● **What you should do**
Each record, exactly as written, should be printed again.

Recorded data
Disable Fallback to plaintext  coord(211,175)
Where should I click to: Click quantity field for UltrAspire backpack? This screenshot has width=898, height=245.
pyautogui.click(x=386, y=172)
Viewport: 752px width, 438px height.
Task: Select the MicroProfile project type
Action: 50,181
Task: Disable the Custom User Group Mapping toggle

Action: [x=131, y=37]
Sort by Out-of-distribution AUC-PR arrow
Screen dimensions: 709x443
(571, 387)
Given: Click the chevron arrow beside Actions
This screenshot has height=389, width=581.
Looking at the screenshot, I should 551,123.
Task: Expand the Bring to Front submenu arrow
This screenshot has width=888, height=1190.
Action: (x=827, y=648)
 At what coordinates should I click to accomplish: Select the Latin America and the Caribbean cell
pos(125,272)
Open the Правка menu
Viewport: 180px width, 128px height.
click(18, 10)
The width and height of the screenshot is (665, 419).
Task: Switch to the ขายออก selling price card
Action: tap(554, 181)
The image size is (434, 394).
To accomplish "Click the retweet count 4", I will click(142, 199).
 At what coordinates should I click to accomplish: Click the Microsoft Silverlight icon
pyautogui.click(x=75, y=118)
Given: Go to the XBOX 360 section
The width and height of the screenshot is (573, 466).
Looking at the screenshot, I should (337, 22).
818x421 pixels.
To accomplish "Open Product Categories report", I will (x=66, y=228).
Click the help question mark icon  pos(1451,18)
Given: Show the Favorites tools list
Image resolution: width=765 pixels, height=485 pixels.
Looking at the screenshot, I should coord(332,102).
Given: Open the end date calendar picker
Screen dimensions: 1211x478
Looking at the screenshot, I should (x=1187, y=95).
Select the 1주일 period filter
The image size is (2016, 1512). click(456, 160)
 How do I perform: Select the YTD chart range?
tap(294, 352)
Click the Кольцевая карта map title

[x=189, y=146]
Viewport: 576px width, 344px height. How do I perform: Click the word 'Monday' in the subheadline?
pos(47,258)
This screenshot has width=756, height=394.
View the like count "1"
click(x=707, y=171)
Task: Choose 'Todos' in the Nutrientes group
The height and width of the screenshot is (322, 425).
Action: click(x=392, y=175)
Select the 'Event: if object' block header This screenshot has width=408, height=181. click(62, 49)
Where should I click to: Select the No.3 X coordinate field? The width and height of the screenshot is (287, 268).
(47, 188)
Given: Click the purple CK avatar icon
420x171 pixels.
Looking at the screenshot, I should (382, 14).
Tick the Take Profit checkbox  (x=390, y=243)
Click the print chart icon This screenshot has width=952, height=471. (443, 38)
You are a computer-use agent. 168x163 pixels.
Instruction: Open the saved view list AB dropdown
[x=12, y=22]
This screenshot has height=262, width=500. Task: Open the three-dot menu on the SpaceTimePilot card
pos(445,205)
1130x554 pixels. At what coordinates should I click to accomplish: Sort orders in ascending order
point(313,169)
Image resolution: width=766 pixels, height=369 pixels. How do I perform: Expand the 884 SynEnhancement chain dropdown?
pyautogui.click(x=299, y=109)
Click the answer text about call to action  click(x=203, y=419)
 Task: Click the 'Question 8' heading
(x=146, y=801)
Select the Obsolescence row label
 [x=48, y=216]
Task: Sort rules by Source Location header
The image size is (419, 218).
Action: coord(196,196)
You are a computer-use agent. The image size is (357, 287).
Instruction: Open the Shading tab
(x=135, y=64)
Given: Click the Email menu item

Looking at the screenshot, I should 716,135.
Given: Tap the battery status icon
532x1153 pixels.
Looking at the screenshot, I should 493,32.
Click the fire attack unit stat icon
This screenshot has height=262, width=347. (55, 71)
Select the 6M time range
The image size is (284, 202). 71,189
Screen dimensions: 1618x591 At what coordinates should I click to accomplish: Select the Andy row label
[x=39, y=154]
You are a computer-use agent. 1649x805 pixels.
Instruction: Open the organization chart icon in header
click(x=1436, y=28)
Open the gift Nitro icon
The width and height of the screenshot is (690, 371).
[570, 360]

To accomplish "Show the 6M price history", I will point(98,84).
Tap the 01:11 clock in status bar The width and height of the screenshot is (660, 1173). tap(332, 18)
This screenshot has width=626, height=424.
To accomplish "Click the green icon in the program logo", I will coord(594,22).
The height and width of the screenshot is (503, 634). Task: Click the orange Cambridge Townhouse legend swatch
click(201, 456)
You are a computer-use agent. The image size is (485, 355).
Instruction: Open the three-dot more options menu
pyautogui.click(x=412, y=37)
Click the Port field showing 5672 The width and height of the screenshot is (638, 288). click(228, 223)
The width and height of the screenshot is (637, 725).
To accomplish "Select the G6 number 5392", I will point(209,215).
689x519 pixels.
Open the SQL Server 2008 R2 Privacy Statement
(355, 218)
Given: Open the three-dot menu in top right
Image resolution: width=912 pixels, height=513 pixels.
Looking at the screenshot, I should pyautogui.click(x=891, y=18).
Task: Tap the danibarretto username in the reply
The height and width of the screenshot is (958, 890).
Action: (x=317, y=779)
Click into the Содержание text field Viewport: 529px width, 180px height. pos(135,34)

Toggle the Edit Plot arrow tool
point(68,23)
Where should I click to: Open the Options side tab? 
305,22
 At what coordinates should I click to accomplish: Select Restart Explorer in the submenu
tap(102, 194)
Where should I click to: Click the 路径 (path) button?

● **Task answer**
Disable Fallback to plaintext  coord(211,175)
Where should I click to: Click quantity field for UltrAspire backpack? This screenshot has width=898, height=245.
pyautogui.click(x=386, y=172)
Viewport: 752px width, 438px height.
Task: Select the MicroProfile project type
Action: 50,181
Task: Disable the Custom User Group Mapping toggle

Action: [x=131, y=37]
Sort by Out-of-distribution AUC-PR arrow
Screen dimensions: 709x443
(571, 387)
Given: Click the chevron arrow beside Actions
This screenshot has height=389, width=581.
Looking at the screenshot, I should 551,123.
Task: Expand the Bring to Front submenu arrow
This screenshot has width=888, height=1190.
Action: (x=827, y=648)
 At what coordinates should I click to accomplish: Select the Latin America and the Caribbean cell
pos(125,272)
Open the Правка menu
Viewport: 180px width, 128px height.
click(18, 10)
The width and height of the screenshot is (665, 419).
Task: Switch to the ขายออก selling price card
Action: tap(554, 181)
The image size is (434, 394).
To accomplish "Click the retweet count 4", I will click(142, 199).
 At what coordinates should I click to accomplish: Click the Microsoft Silverlight icon
pyautogui.click(x=75, y=118)
Given: Go to the XBOX 360 section
The width and height of the screenshot is (573, 466).
Looking at the screenshot, I should (337, 22).
818x421 pixels.
To accomplish "Open Product Categories report", I will (x=66, y=228).
Click the help question mark icon  pos(1451,18)
Given: Show the Favorites tools list
Image resolution: width=765 pixels, height=485 pixels.
Looking at the screenshot, I should coord(332,102).
Given: Open the end date calendar picker
Screen dimensions: 1211x478
Looking at the screenshot, I should (x=1187, y=95).
Select the 1주일 period filter
The image size is (2016, 1512). click(456, 160)
 How do I perform: Select the YTD chart range?
tap(294, 352)
Click the Кольцевая карта map title

[x=189, y=146]
Viewport: 576px width, 344px height. How do I perform: Click the word 'Monday' in the subheadline?
pos(47,258)
This screenshot has width=756, height=394.
View the like count "1"
click(x=707, y=171)
Task: Choose 'Todos' in the Nutrientes group
The height and width of the screenshot is (322, 425).
Action: click(x=392, y=175)
Select the 'Event: if object' block header This screenshot has width=408, height=181. click(62, 49)
Where should I click to: Select the No.3 X coordinate field? The width and height of the screenshot is (287, 268).
(47, 188)
Given: Click the purple CK avatar icon
420x171 pixels.
Looking at the screenshot, I should (382, 14).
Tick the Take Profit checkbox  (x=390, y=243)
Click the print chart icon This screenshot has width=952, height=471. (443, 38)
You are a computer-use agent. 168x163 pixels.
Instruction: Open the saved view list AB dropdown
[x=12, y=22]
This screenshot has height=262, width=500. Task: Open the three-dot menu on the SpaceTimePilot card
pos(445,205)
1130x554 pixels. At what coordinates should I click to accomplish: Sort orders in ascending order
point(313,169)
Image resolution: width=766 pixels, height=369 pixels. How do I perform: Expand the 884 SynEnhancement chain dropdown?
pyautogui.click(x=299, y=109)
Click the answer text about call to action  click(x=203, y=419)
 Task: Click the 'Question 8' heading
(x=146, y=801)
Select the Obsolescence row label
 [x=48, y=216]
Task: Sort rules by Source Location header
The image size is (419, 218).
Action: coord(196,196)
You are a computer-use agent. The image size is (357, 287).
Instruction: Open the Shading tab
(x=135, y=64)
Given: Click the Email menu item

Looking at the screenshot, I should 716,135.
Given: Tap the battery status icon
532x1153 pixels.
Looking at the screenshot, I should 493,32.
Click the fire attack unit stat icon
This screenshot has height=262, width=347. (55, 71)
Select the 6M time range
The image size is (284, 202). 71,189
Screen dimensions: 1618x591 At what coordinates should I click to accomplish: Select the Andy row label
[x=39, y=154]
You are a computer-use agent. 1649x805 pixels.
Instruction: Open the organization chart icon in header
click(x=1436, y=28)
Open the gift Nitro icon
The width and height of the screenshot is (690, 371).
[570, 360]

To accomplish "Show the 6M price history", I will point(98,84).
Tap the 01:11 clock in status bar The width and height of the screenshot is (660, 1173). tap(332, 18)
This screenshot has width=626, height=424.
To accomplish "Click the green icon in the program logo", I will coord(594,22).
The height and width of the screenshot is (503, 634). Task: Click the orange Cambridge Townhouse legend swatch
click(201, 456)
You are a computer-use agent. The image size is (485, 355).
Instruction: Open the three-dot more options menu
pyautogui.click(x=412, y=37)
Click the Port field showing 5672 The width and height of the screenshot is (638, 288). click(228, 223)
The width and height of the screenshot is (637, 725).
To accomplish "Select the G6 number 5392", I will point(209,215).
689x519 pixels.
Open the SQL Server 2008 R2 Privacy Statement
(355, 218)
Given: Open the three-dot menu in top right
Image resolution: width=912 pixels, height=513 pixels.
Looking at the screenshot, I should pyautogui.click(x=891, y=18).
Task: Tap the danibarretto username in the reply
The height and width of the screenshot is (958, 890).
Action: (x=317, y=779)
Click into the Содержание text field Viewport: 529px width, 180px height. pos(135,34)

Toggle the Edit Plot arrow tool
point(68,23)
Where should I click to: Open the Options side tab? 
305,22
 At what coordinates should I click to accomplish: Select Restart Explorer in the submenu
tap(102, 194)
Where should I click to: Click the 路径 (path) button?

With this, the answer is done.